А луг тогда был в самом цвету, а подъем душевный очень высокий...
Прекрасное воспоминание.
***
«Повонзки» — народное, суровое memento mori. И — боже мой! — какая сложность, перепутанность судеб, стремлений, взглядов — то, что называется историей Польши.
Один выход — соприкасаться только тем, что нас объединяет, мудро не оскорбляя чувств, традиций друг друга.
Так у нас теперь с Бартельским, который, показывая мне эту народную святыню, во многом, если не во всем — по-дружески искренен.
***
Как хорошо было, приятно, когда услыхал, что по книгам моим чувствуется: это — не все, на что я способен. Я и сам чувствую это.
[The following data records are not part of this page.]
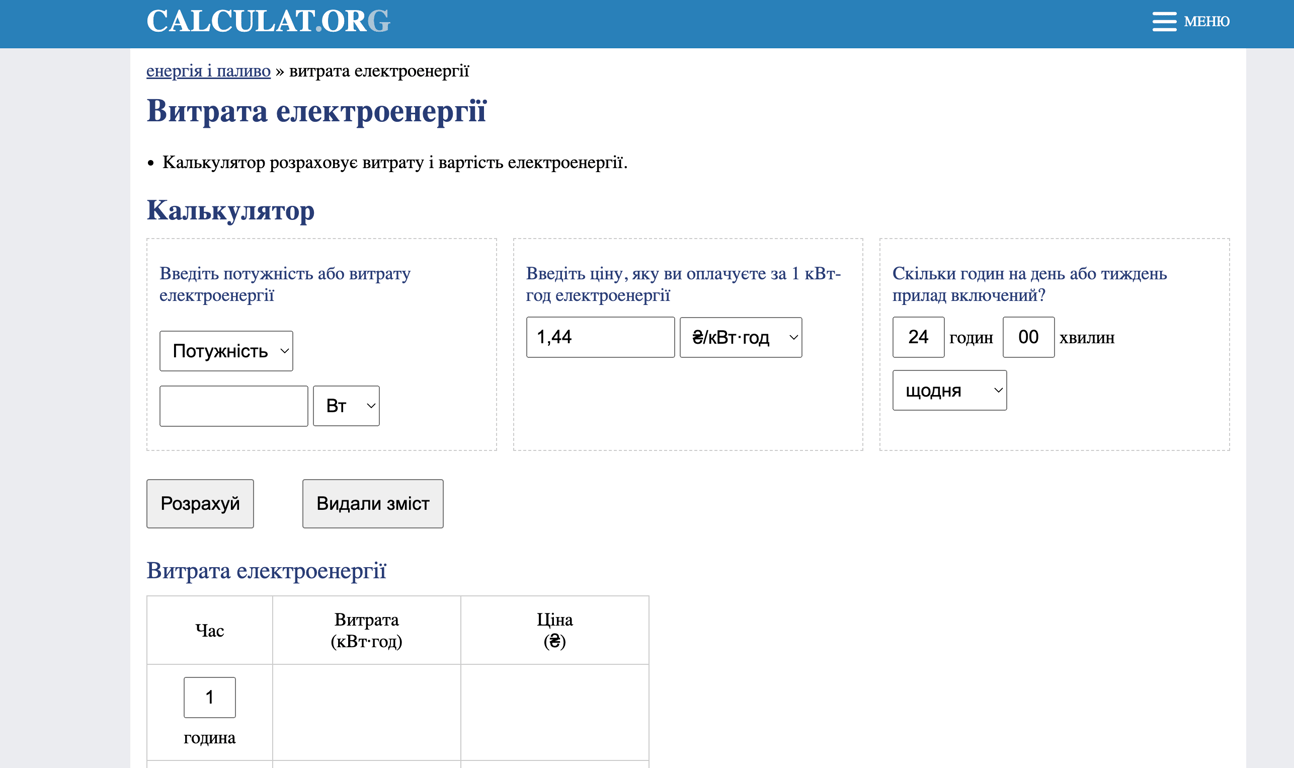Click the price field showing 1,44
This screenshot has height=768, width=1294.
click(600, 338)
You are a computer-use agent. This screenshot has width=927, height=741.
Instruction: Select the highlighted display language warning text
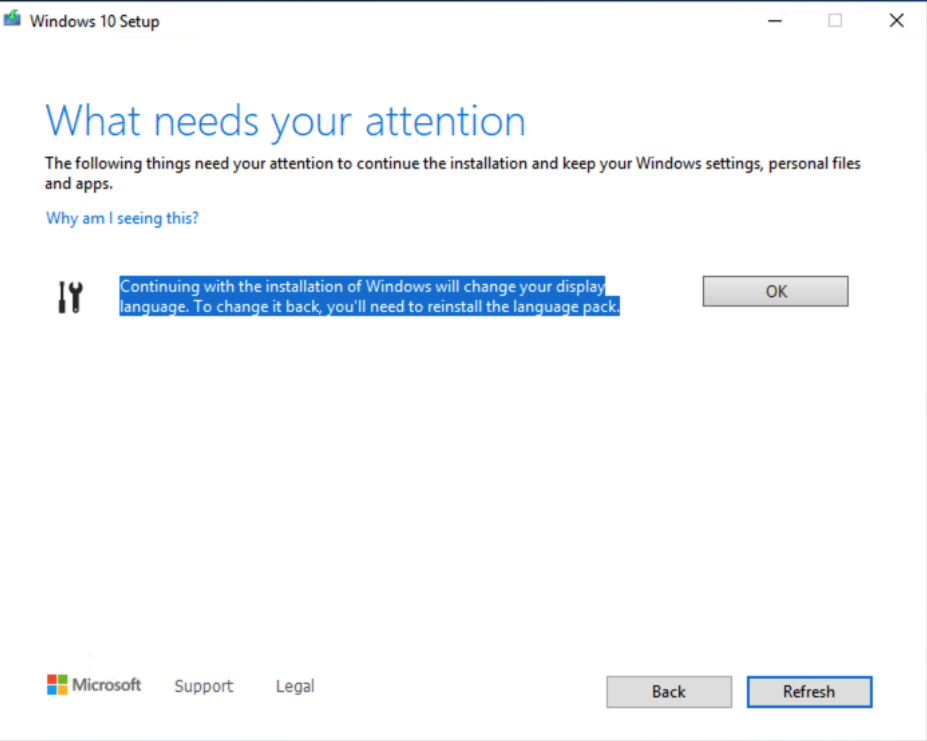(x=370, y=296)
Только же и показывать, на что ты способен, надо не откладывая на завтра. А то не слишком ли я спокоен, не слишком ли много свободы даю сам себе?..
***
В доме Каспровича интересный разговор с кусто́шем — директором дома-музея Штайхом. На веранде, на перилах, окаймленных настурциями, под шум горной реки и, более тихий,— дождя по листве, за шатким столом, за которым сидел когда-то и он, Каспрович, еще мало известный мне поляк, связанный с такими людьми, как Ленин, Иван Франко и, через «пани Марусю», с Буниным.
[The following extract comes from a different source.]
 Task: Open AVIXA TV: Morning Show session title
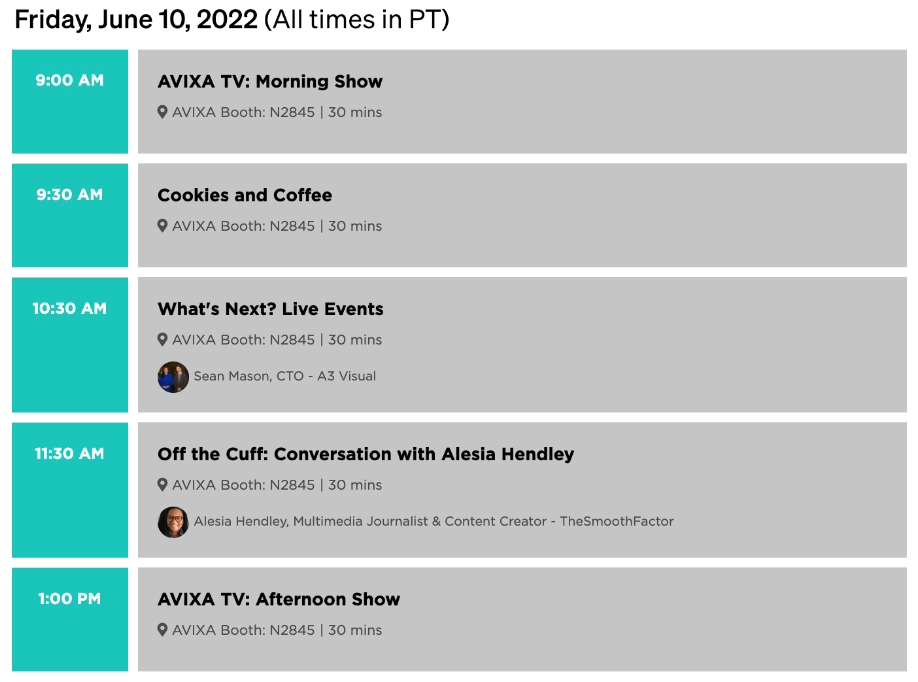(x=270, y=81)
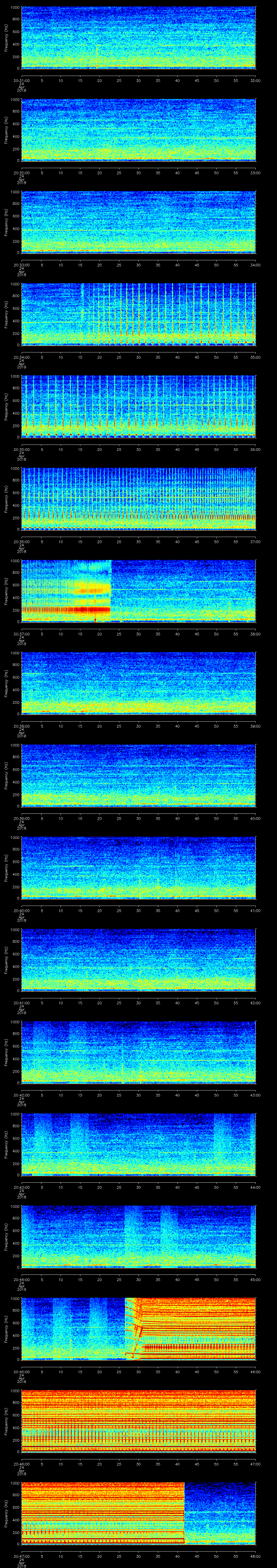
Task: Click where the loud signal ends in the 20:47:00 panel
Action: point(184,1513)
Неприятно было поначалу, пока пан кусто́ш был занят экскурсантами,— неприятно от близости семейного «мавзолея», где лежит хозяин, двухэтажно, с женой, похороненный так вроде бы по личному желанию. А сделали это, как я позже узнал, друзья, и от этого дело меняется.
В Ящурувце, прижатый к еловым зарослям под горой, небольшой костел Виткевича — песня и вышивка в дереве, солнце витражей и вязь железа. Роскошная вилла «Под Едлями», на «командной» высоте, тоже построенная по проекту творца «закопанского стиля».
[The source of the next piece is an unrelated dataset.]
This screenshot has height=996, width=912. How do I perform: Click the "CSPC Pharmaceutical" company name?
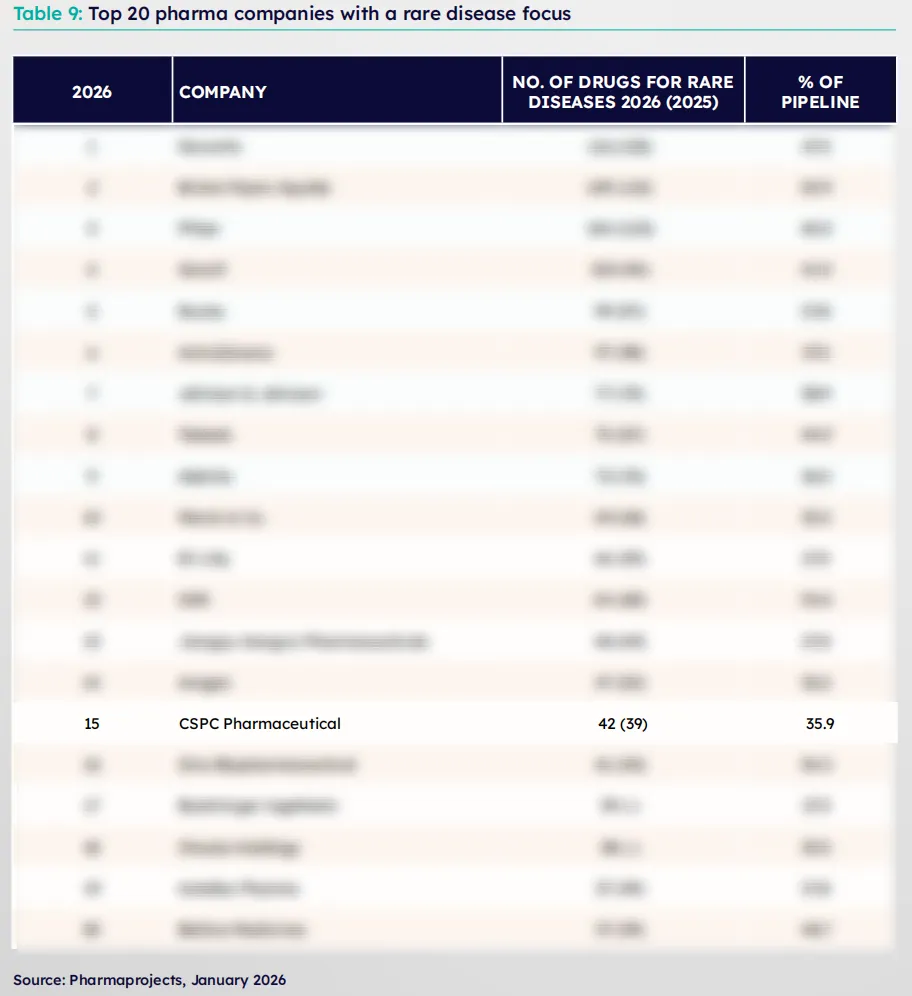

Еще раз поездка в Татшаньскую Буковину, где летом жил Матей. Хата его газды — хозяина — с ее простотой и наивностью (матка боская кормит Езусика титькой, а над кроватью вышивка на полотне: «Ja nie kocham chĺopców źadnych, ani brzydkich, ani ĺadnych» с деревенскими запахами кухни, где варят и себе, и скоту. Чарка в корчме «под следзика», и наше решение — поехать все-таки в Костелиско, к Нендзе-Кубинцу.
Газда в меховой вышитой жилетке, еще крепкий дедок с катарактой (видит немного одним глазом), руки трясутся. Крестьянин-поэт, совсем не оторванный от родной земли, от своих людей, от своей «гвары». «Землю попашет, попишет стихи?..» Только без иронии. Газда сказал, что читал Толстого в оригинале, а я сказал ему, что он живет той жизнью, о которой в старости мечтал для себя Лев Николаевич.
Пани Зося, дочь Кубинца, простая, душевная женщина, у которой я с особенным уважением поцеловал совсем не панскую руку, читала нам стихи отца. Те, что так хорошо, с огоньком, читал нам по памяти на каспровичевой веранде энтузиаст Подгалья Штайх,— стихотворение о родном языке, который он, поэт Кубинец, несет в ладонях по родной земле, как воду истомившемуся от жажды, как семена, из которых вырастет хлеб. Потом пани Зося, стоя возле неписьменного стола, вокруг которого мы сидели, читала стихотворение отца о родном Костелиско.
И, наконец, отрывок, где отец обращается к матери ее, своей старенькой подруге,— о жизни, прожитой вместе в невзгодах и дружбе. Она, пани Зося, так хорошо волновалась, а руки старика, за которым она стояла, так дрожали... Дочь и отец!..
Перед сном я прочитал в подаренном мне томе обращение к читателям, узнал, что у нас он был, о чем намекнул, не с войсками Пилсудского, как мне тогда подумалось, а принимал, как пишет, «скромное участие в Октябрьской революции», и от этого стал еще ближе.
И Танка мы вспомнили в той хате, как и он был там («с каким-то седым грузином»), как и фрагмент из «Яносика» перевел («а книгу не прислал»).
Та живая связь между народами — через людей, — за которую хочется, где только можно, хвататься, поддерживать ее, раздувать, как огонь из маленькой искры.
Половина шестого утра. Начинаю Кубинца.
...Свобода, а не слабость,— где рифма, а где ее и нет, в том самом стихотворении, а все равно — поэзия, настоящая.